In Miami Beach, almost every Art Deco hotel lobby features Terrazzo floors that are original and date back to the same year as the hotel’s construction.
Terrazzo, however, is artificially made composite: combined/matrix material consisting of chips of marble, quartz, granite, glass, or other suitable materials, are poured with a cementitious binder, polymeric, or a combination of both. Different color composites were separated by inlaid metal partitions, which are custom-bent metal divider strips. As a result, a stylish look was achieved allowing the creation of decorations. Because there is Decoration in Art Deco, and there’s Art in Architecture (Arts Decoratifs). The colors in the Terrazzo floors dominate the room and often set the theme for the rest of the interior.

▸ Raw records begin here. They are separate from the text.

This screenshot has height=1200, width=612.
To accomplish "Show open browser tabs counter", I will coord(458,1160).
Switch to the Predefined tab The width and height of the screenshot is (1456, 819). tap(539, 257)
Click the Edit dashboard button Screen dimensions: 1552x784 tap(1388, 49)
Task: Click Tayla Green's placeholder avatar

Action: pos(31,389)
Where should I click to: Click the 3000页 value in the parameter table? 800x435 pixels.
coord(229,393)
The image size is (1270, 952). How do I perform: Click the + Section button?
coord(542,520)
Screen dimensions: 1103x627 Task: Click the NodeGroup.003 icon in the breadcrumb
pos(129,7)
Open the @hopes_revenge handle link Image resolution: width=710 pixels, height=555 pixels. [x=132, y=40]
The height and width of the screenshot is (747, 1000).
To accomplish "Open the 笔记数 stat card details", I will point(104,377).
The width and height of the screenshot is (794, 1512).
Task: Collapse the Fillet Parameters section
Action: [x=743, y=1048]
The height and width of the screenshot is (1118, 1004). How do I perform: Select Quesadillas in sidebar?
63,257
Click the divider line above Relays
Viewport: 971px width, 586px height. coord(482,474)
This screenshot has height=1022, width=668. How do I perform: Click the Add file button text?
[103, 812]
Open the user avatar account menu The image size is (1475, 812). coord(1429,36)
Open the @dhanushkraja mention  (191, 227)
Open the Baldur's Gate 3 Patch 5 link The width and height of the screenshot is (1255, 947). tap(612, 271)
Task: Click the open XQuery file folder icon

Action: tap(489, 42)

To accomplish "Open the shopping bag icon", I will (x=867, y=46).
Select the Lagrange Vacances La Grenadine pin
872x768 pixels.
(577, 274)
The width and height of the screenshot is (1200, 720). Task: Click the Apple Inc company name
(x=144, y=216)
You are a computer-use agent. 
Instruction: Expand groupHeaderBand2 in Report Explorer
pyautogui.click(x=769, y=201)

Terrazzo only became that incredibly smooth once industrial diamond polishing technology arrived in the early 20th century (around 1930). Diamonds began to be used for cutting stone and polishing marble. Not jewelry diamonds, but gritty, crushed diamonds bonded into metal tools. Diamond abrasives were being integrated into rotary grinding heads, floor polishing machines, stone-finishing equipment. The result was smooth, like an icy lake.
Terrazzo is extremely durable, stronger than natural materials like marble or granite. They can resist all sorts of weather, and easily last over a hundred years with very little maintenance. It’s only ¼ inch thick (less than a centimeter). They are so strong they would bounce a bullet.